# Provided passage start
Why not use persistent? I've put together a sample application in the form of a cabal package for you to use here https://github.com/gxtaillon/Shelves.

Persistent follows the guiding principles of type safety and concise, declarative syntax. Some other nice features are:

Database-agnostic. There is first class support for PostgreSQL, SQLite, MySQL and MongoDB, with experimental Redis support.

Convenient data modeling. Persistent lets you model relationships and use them in type-safe ways. The default type-safe persistent API does not support joins, allowing support for a wider number of storage layers. Joins and other SQL specific functionality can be achieved through using a raw SQL layer (with very little type safety). An additional library, Esqueleto, builds on top of the Persistent data model, adding type-safe joins and SQL functionality.

Automatically perform database migrations

As soon as you will know what data needs to be stored, you will have a working database and will be able to start working on that optimization algorithm without worrying about performance, scalability or reinventing the wheel.
# Provided passage end
- What this task involves: Return the passage from the forum answer about Persistent starting at "Database-agnostic. There is" and ending at "reinventing the wheel.", copied word for word. The lines after this text aren't needed for anything here.
# Material provided start
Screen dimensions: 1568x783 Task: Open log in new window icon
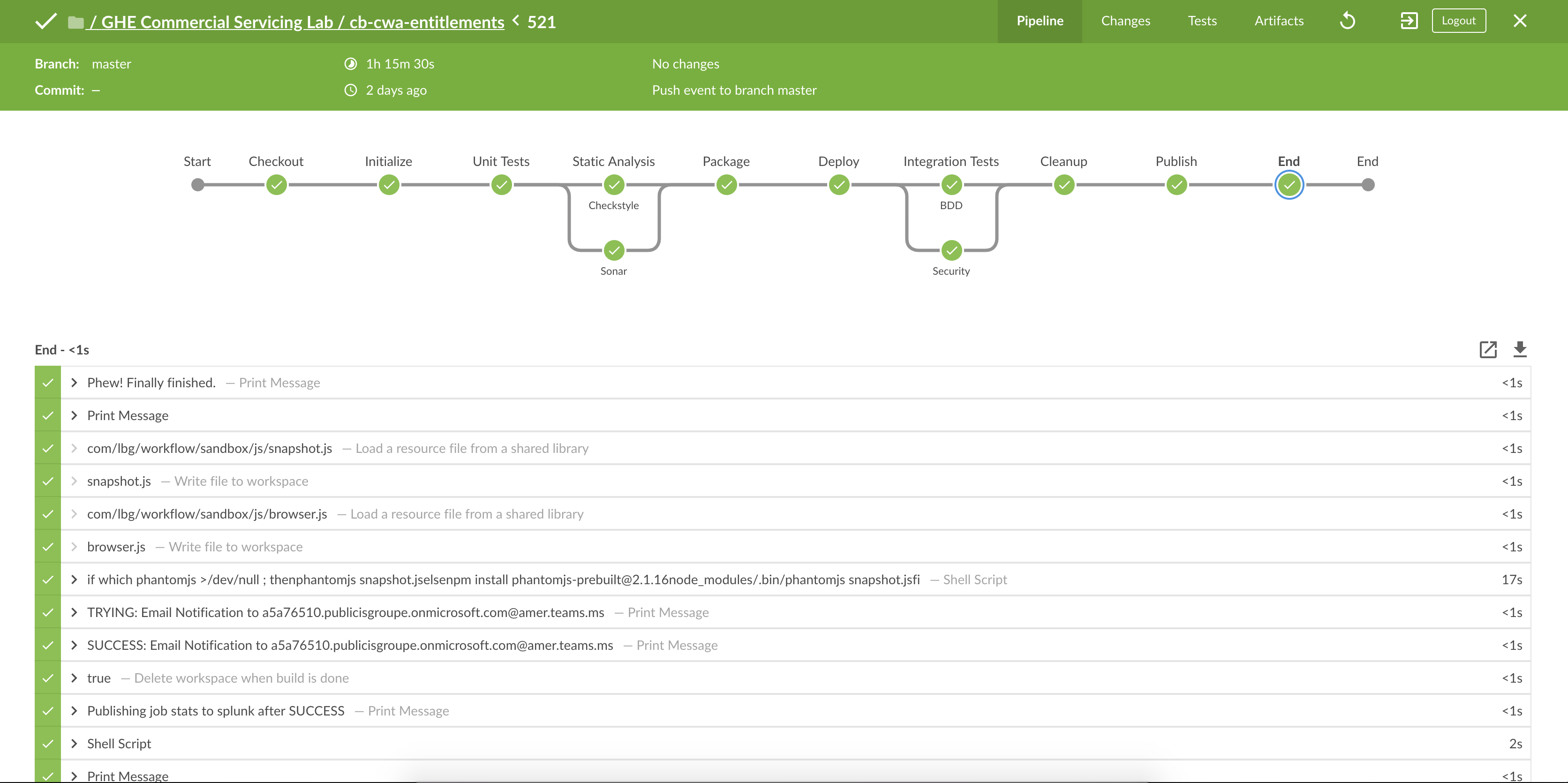(x=1488, y=349)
# Material provided end
- Completed task:
Database-agnostic. There is first class support for PostgreSQL, SQLite, MySQL and MongoDB, with experimental Redis support.

Convenient data modeling. Persistent lets you model relationships and use them in type-safe ways. The default type-safe persistent API does not support joins, allowing support for a wider number of storage layers. Joins and other SQL specific functionality can be achieved through using a raw SQL layer (with very little type safety). An additional library, Esqueleto, builds on top of the Persistent data model, adding type-safe joins and SQL functionality.

Automatically perform database migrations

As soon as you will know what data needs to be stored, you will have a working database and will be able to start working on that optimization algorithm without worrying about performance, scalability or reinventing the wheel.